The report, Families under the rubble: Israeli attacks on inhabited homes, focused on eight cases where Israel attacked residential homes in Gaza "without warning", leading to the deaths of at least 104 civilians, including 62 children.

In total, the report found that more than 1,500 Palestinian civilians, a third of whom were children, were killed, and 18,000 homes were destroyed or rendered uninhabitable as a result of Israeli attacks.

"Israeli forces have brazenly flouted the laws of war by carrying out a series of attacks on civilian homes, displaying callous indifference to the carnage caused," said Philip Luther, director of the Middle East and North Africa Programme at Amnesty International.



Israeli forces have brazenly flouted the laws of war by carrying out a series of attacks on civilian homes.

→ Stored rows:
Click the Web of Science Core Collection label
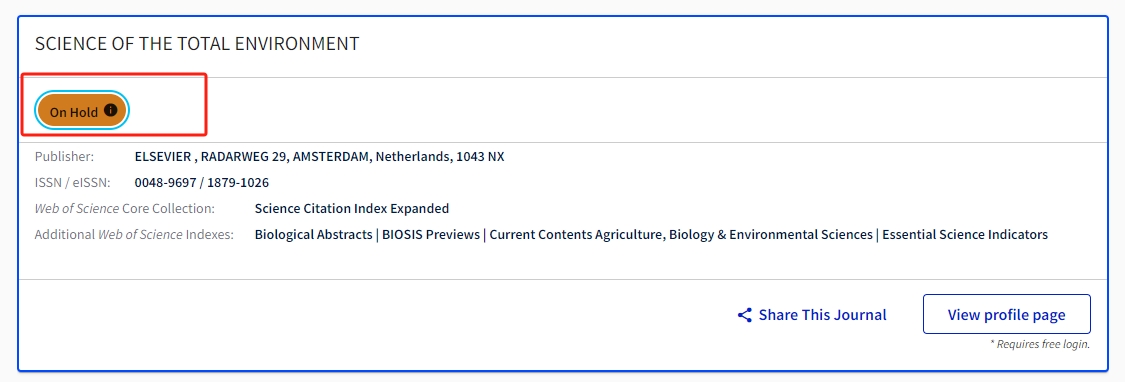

==

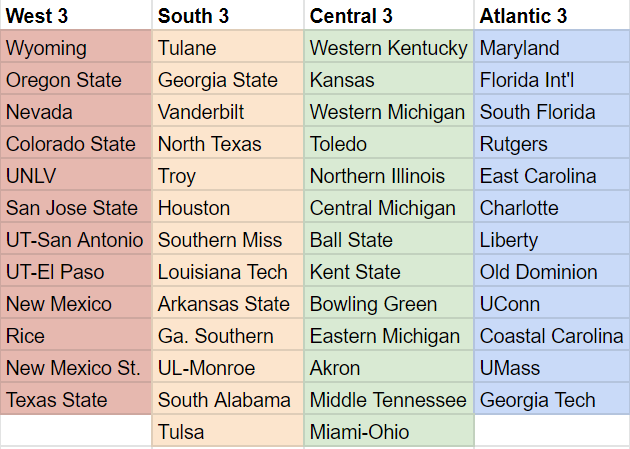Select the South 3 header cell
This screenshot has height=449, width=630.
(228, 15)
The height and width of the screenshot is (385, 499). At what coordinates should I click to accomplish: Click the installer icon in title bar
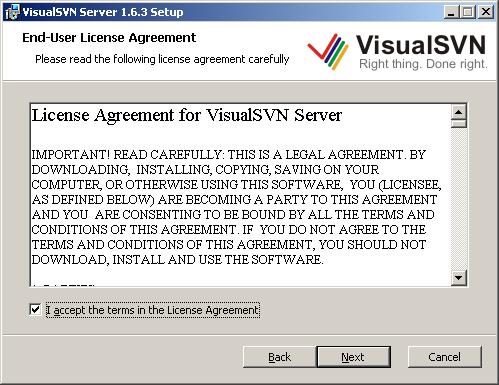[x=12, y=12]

→ Required actions:
• 1. Please copy the passage about the Amnesty report on attacks on Gaza homes from "In total, the" to "of Israeli attacks.".
• 2. Carry on with the passage about the Amnesty report on attacks on Gaza homes, beginning after its final sentence.
The records were taken from a separate source.

→ Outputs:
• 1.
In total, the report found that more than 1,500 Palestinian civilians, a third of whom were children, were killed, and 18,000 homes were destroyed or rendered uninhabitable as a result of Israeli attacks.

• 2.
- Philip Luther, Amnesty International

Some of the cases documented in the report of homes destroyed may have been identified by Israel as military targets, Amnesty said, but Israel gave no warning to Palestinian civilians to flee the properties, meaning that Israel had not taken every feasible precaution - something Amnesty labelled as "deeply flawed and fundamentally at odds with the principles of international humanitarian law".

Israel had claimed during the attack on Gaza, which it named Operation Protective Edge, that Palestinians were warned before an attack, either through a phone call, or by
shooting a smaller missile at the building to warn of a forthcoming larger missile - the now infamous "knock on the roof".

Gaza's Civilian Deaths

Al-Hallaq and Ammar families, 20 July 2014, Gaza City,
11 killed.

"I looked and I found my brother Hassan… Hassan at first refused to let me take him out because that's when he saw his mother and his wife and his kids dead - until this day, Hassan calls his apartment every single day hoping his wife will pick up the phone."

- Muhammad al-Hallaq

Abu Jame' family, 20 July 2014, Khan Younis,
25 killed.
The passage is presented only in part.